===== EXTRACTED INFORMATION =====
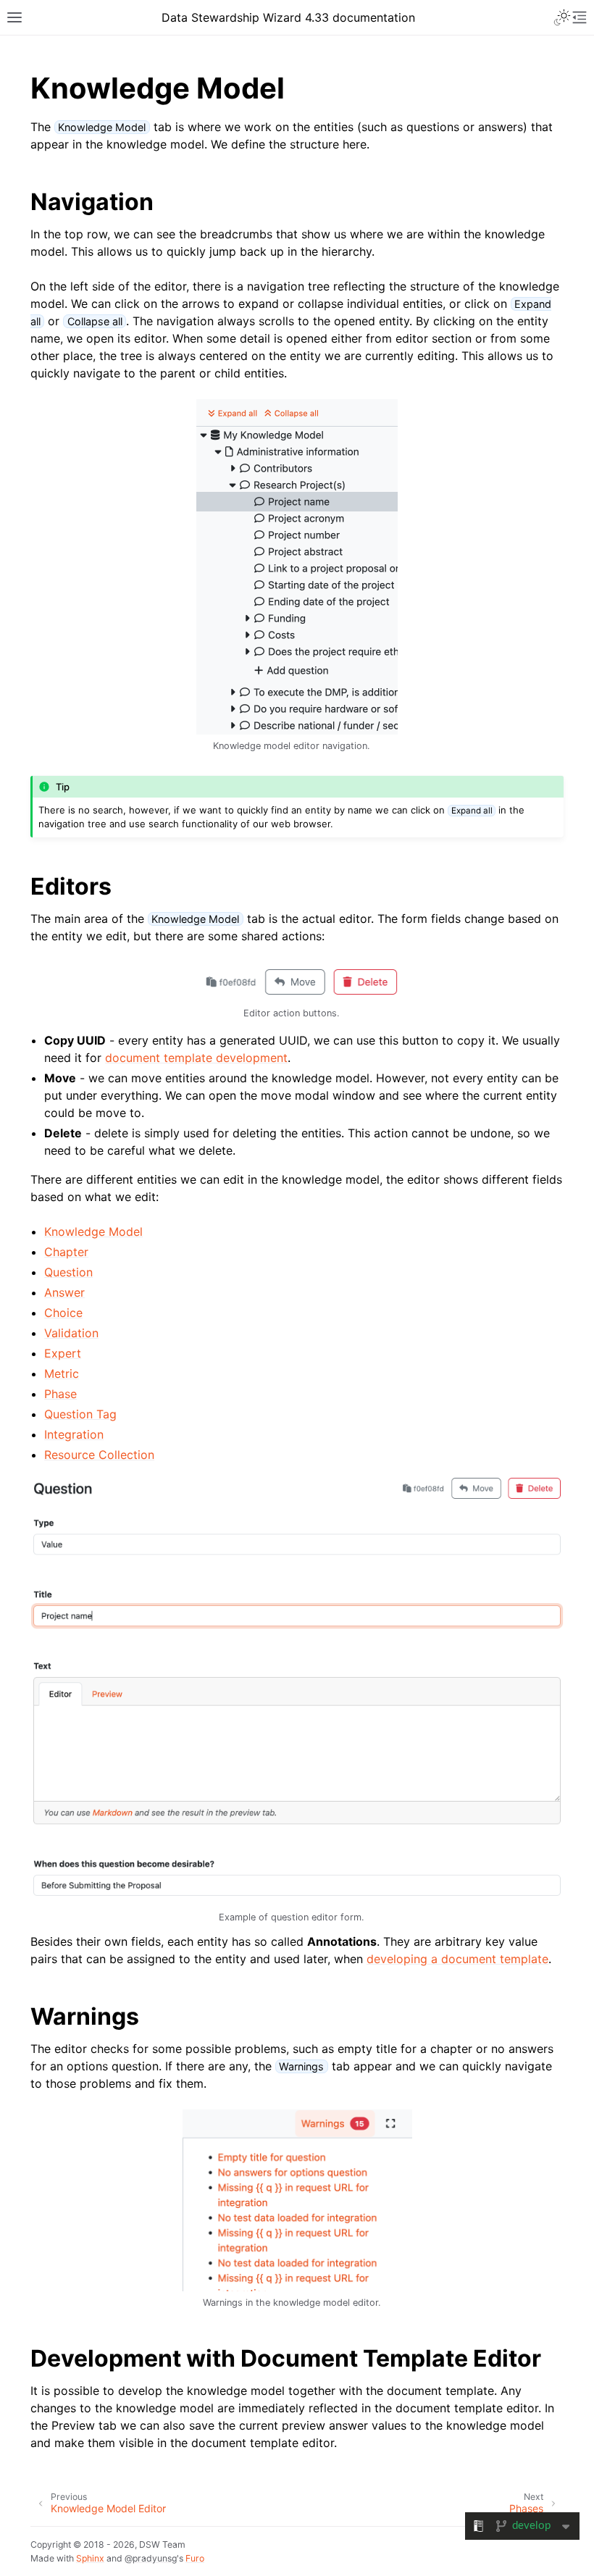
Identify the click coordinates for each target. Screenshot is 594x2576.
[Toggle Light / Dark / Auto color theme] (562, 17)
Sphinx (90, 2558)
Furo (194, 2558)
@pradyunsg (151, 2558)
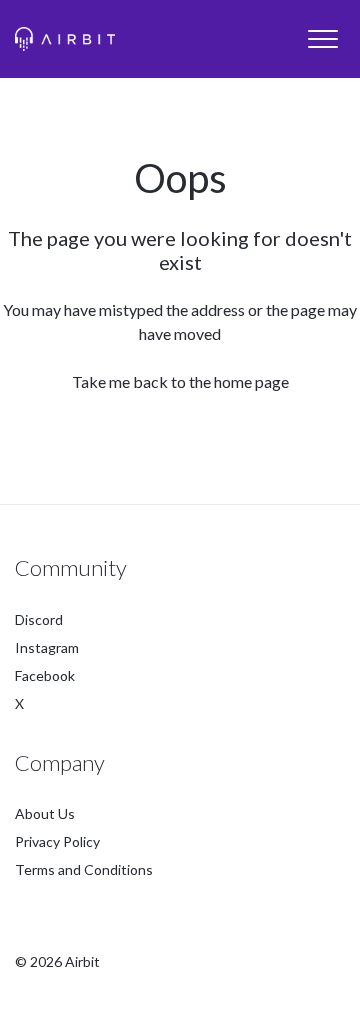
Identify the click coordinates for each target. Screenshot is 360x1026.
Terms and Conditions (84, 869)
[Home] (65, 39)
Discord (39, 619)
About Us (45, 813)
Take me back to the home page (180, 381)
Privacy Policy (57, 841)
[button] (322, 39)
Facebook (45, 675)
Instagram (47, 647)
=====
## BRIEF
An acceptable answer holds exactly the lines from the one with "Sphinx (90, 2558)" through the end of the entries above, both ends kept, and no pictures at all.

## EXERCISE ANSWER
Sphinx (90, 2558)
Furo (194, 2558)
@pradyunsg (151, 2558)
Identify the click coordinates for each target. Screenshot is 360x1026.
Terms and Conditions (84, 869)
[Home] (65, 39)
Discord (39, 619)
About Us (45, 813)
Take me back to the home page (180, 381)
Privacy Policy (57, 841)
[button] (322, 39)
Facebook (45, 675)
Instagram (47, 647)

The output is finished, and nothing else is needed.